The move, of course, caused a stir of emotions for Snow and the Islanders, as Hamonic has been one of the club’s heart and soul players since he first donned the blue, white and orange.

“Travis might be old enough where I should say he’s like a son to me, but he’s definitely a little brother,” Snow stated. “I think the world of him on and off the ice.”

Hamonic also had a major community presence on Long Island, which earlier this week earned him the 2017 NHL Foundation Player Award, which recognizes “an NHL player who applies the core values of hockey – commitment, perseverance and teamwork – to enrich the lives of people in his community.”

The NHL Foundation presents $25,000 to the winner’s chosen charitable organization; Hamonic picked the Islanders Children’s Foundation, in support of his D-Partner Program, which he started to honor his dad who died when he was 10 years old.

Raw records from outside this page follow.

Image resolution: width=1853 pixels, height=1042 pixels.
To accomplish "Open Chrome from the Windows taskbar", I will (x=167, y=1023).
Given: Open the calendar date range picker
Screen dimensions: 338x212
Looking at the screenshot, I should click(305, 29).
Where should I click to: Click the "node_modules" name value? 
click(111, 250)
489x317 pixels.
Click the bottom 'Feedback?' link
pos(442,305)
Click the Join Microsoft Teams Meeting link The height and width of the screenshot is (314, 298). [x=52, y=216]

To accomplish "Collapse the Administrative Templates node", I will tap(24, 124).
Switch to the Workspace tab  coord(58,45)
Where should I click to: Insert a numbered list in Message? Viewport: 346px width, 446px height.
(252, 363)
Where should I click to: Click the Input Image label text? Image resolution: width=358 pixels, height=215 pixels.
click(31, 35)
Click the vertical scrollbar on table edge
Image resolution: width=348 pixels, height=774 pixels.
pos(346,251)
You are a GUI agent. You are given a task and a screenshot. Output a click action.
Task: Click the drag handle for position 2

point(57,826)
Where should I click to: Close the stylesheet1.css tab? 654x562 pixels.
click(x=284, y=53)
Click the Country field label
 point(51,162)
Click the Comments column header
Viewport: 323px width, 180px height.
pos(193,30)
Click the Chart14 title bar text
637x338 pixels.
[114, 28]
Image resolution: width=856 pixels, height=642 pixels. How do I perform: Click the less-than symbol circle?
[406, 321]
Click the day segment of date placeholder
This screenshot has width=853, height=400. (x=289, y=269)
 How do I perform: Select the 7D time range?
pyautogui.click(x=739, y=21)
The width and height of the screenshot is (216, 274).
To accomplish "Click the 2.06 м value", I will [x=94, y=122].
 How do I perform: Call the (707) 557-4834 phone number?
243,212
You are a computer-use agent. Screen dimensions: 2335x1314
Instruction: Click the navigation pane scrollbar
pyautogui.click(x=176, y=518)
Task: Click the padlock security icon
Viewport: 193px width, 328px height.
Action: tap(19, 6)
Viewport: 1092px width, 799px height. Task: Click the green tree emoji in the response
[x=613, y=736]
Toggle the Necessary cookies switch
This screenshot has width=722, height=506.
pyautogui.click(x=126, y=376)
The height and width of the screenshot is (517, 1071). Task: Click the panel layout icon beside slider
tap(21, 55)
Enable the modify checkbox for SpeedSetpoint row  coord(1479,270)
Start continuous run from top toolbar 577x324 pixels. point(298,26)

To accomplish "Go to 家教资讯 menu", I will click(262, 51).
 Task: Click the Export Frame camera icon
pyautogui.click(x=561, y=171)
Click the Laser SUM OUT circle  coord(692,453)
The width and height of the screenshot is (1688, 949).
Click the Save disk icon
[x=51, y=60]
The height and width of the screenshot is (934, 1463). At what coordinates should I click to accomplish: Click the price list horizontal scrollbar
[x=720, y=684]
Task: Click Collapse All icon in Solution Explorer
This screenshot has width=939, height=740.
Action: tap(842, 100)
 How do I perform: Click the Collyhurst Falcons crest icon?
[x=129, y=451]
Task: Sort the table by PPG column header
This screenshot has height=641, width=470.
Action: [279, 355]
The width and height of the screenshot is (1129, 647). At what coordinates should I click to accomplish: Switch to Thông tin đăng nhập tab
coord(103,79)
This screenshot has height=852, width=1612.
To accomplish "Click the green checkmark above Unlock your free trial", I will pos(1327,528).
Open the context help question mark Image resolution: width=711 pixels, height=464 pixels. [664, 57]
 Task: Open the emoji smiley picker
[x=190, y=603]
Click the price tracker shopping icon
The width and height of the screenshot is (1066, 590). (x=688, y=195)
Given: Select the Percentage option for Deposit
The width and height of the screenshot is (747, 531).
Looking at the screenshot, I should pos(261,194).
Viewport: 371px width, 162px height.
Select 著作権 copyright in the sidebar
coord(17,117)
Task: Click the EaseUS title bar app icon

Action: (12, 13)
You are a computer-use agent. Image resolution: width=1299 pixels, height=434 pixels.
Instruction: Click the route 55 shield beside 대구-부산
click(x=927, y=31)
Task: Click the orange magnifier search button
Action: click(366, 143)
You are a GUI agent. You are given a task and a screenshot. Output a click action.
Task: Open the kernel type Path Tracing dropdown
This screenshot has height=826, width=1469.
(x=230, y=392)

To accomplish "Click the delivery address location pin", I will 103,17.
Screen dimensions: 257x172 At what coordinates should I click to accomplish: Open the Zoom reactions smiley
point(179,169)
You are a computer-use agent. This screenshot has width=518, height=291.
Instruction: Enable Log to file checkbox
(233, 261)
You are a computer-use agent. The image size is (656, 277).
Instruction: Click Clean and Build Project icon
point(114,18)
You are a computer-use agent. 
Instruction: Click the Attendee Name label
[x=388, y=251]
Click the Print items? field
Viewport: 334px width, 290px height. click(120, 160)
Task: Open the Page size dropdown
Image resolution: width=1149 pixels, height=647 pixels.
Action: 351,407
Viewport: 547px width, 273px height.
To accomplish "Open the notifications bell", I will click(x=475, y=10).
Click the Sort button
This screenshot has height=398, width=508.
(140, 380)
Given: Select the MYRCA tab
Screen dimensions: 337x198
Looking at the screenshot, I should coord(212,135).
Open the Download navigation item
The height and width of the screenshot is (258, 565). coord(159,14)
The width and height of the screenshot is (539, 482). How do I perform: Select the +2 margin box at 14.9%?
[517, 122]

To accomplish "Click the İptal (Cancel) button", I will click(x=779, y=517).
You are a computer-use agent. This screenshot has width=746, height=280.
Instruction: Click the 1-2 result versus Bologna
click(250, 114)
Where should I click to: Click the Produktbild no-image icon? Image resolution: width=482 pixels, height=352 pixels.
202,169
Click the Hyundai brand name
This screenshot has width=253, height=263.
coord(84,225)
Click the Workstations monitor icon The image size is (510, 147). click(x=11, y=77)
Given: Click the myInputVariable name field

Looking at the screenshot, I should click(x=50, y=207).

Through his D-Partner program, Hamonic bonded with children who lost a parent at a young age by providing VIP treatment at Islanders games as well as postgame meet-and-greets.

The blueliner also served as an event ambassador for the Children’s Wish Foundation since 2010, was involved with numerous Islanders’ community events, and worked with local bereavement organizations such as Center for Hope, COPE, Answer the Call, Tuesday’s Children, Hospice Care Network and more.

“It was well-deserved for him to win the award in Vegas the other night,” Snow concluded. “Travis is a first class player and a first class person. These deals are always tough to do because there’s an emotional element with how he is in our community and in our locker room.”